▶ _Listed entries_
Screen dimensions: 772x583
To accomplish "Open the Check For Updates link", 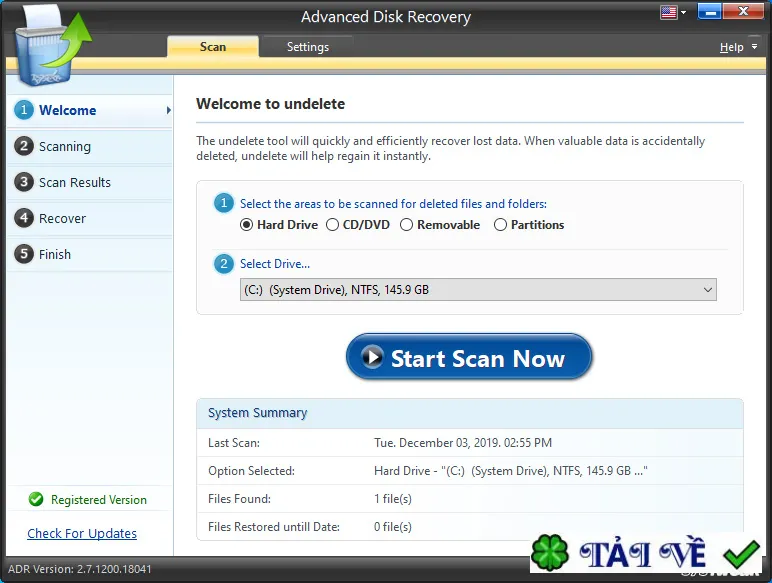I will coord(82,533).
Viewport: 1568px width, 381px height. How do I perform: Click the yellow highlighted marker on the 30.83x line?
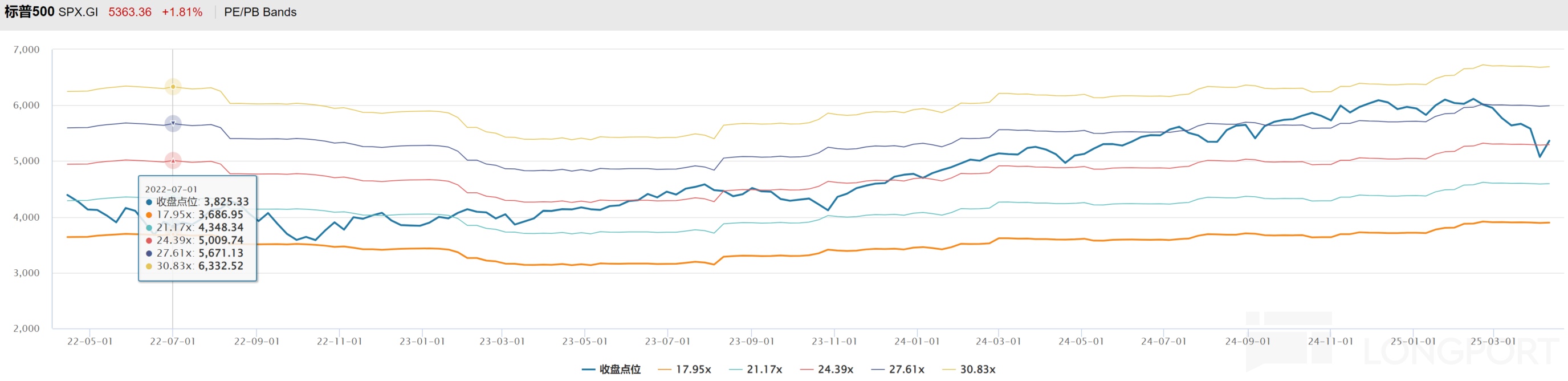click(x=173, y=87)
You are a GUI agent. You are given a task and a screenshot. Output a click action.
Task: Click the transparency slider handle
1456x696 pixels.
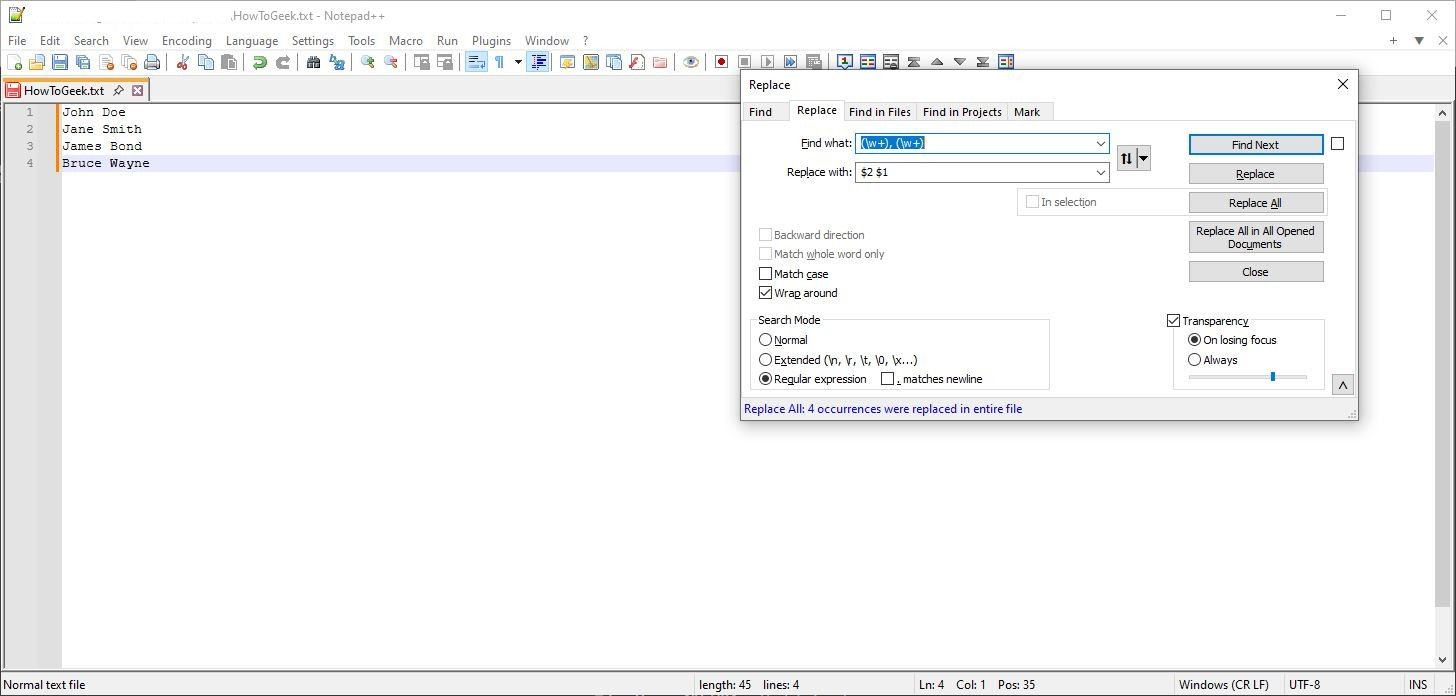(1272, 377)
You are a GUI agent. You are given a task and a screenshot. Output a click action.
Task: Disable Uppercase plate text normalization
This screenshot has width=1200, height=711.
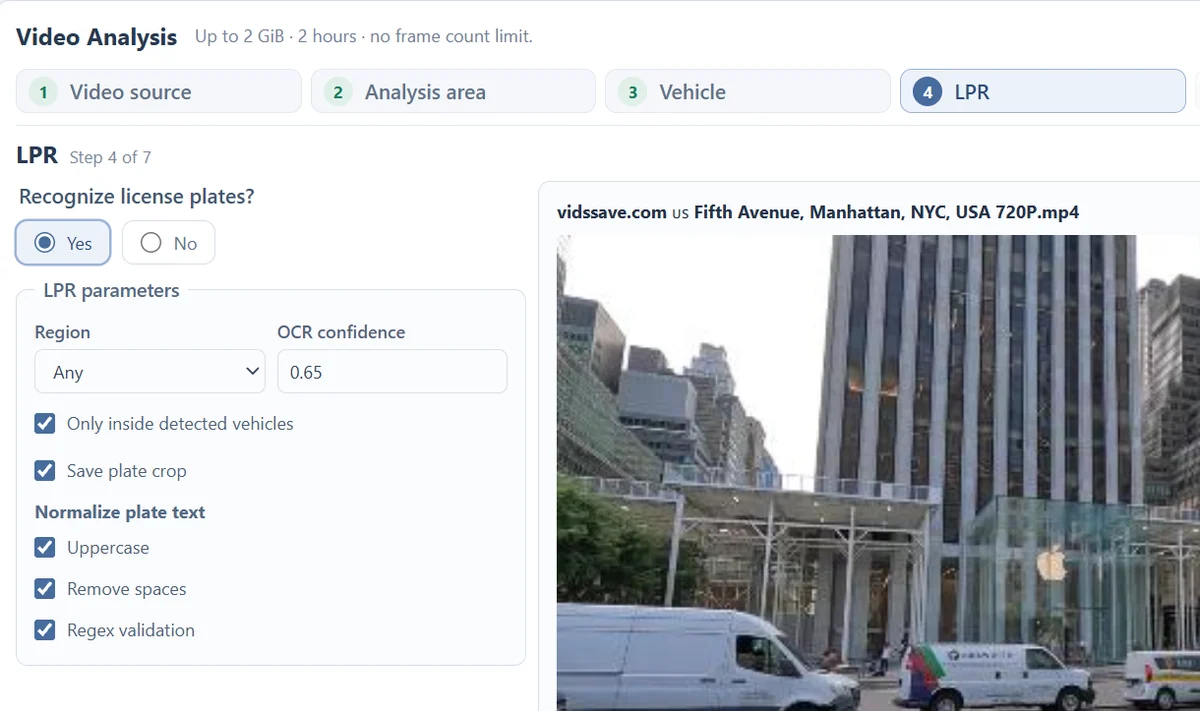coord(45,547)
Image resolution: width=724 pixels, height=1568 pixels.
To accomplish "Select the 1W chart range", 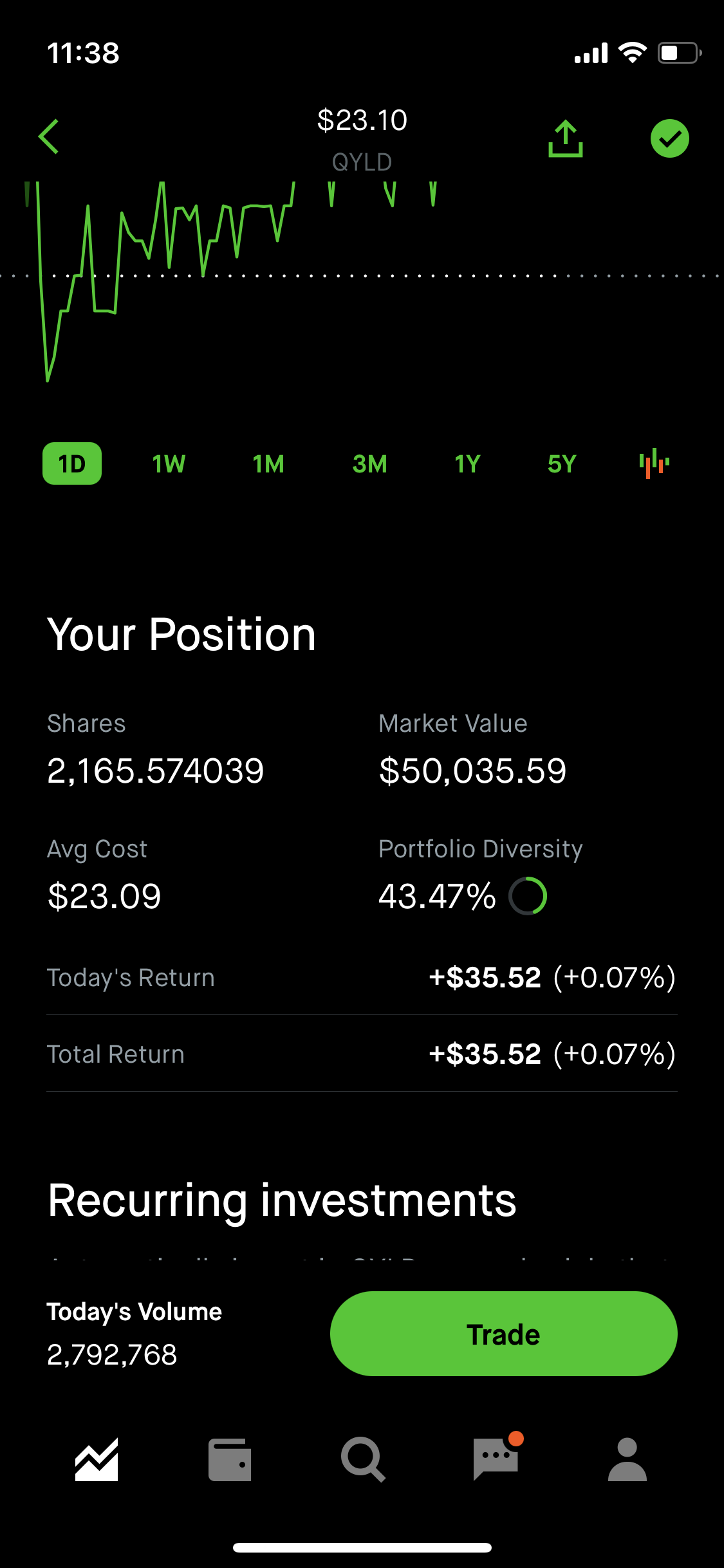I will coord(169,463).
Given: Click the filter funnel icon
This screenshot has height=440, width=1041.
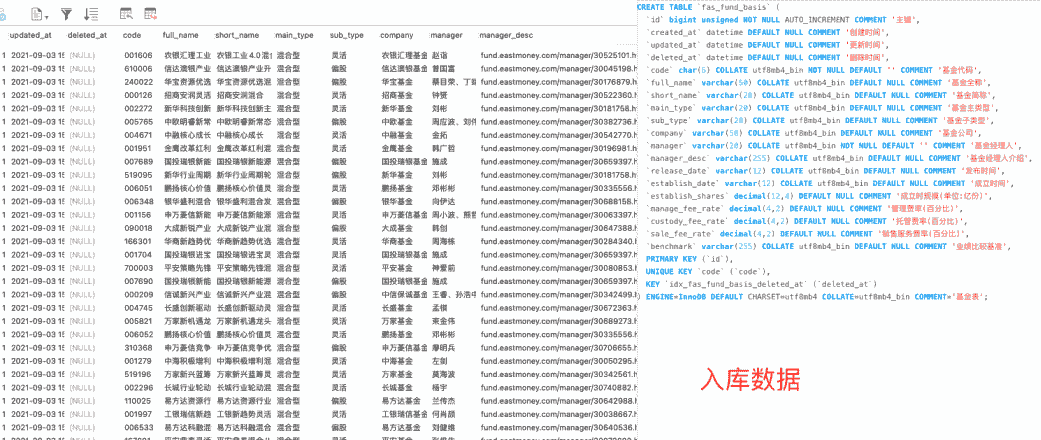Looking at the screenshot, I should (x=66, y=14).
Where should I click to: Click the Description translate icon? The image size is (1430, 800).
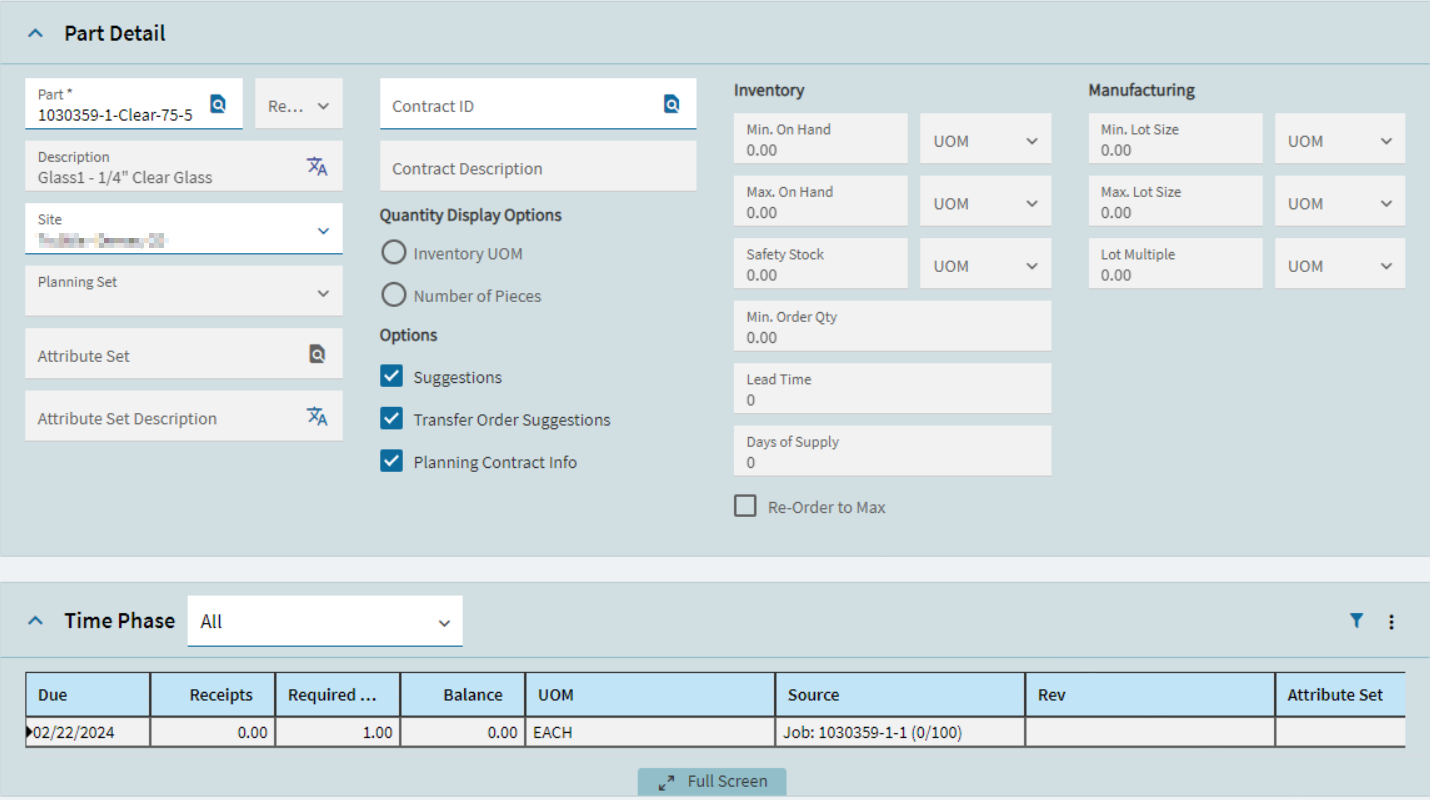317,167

▶ _Required work_
Retype exactly the lines from the one containing "Where should I" through the last line of the records above, both included, and leave out any pictures.

▶ _Problem solution_
Where should I click to: Click the Description translate icon? The image size is (1430, 800).
317,167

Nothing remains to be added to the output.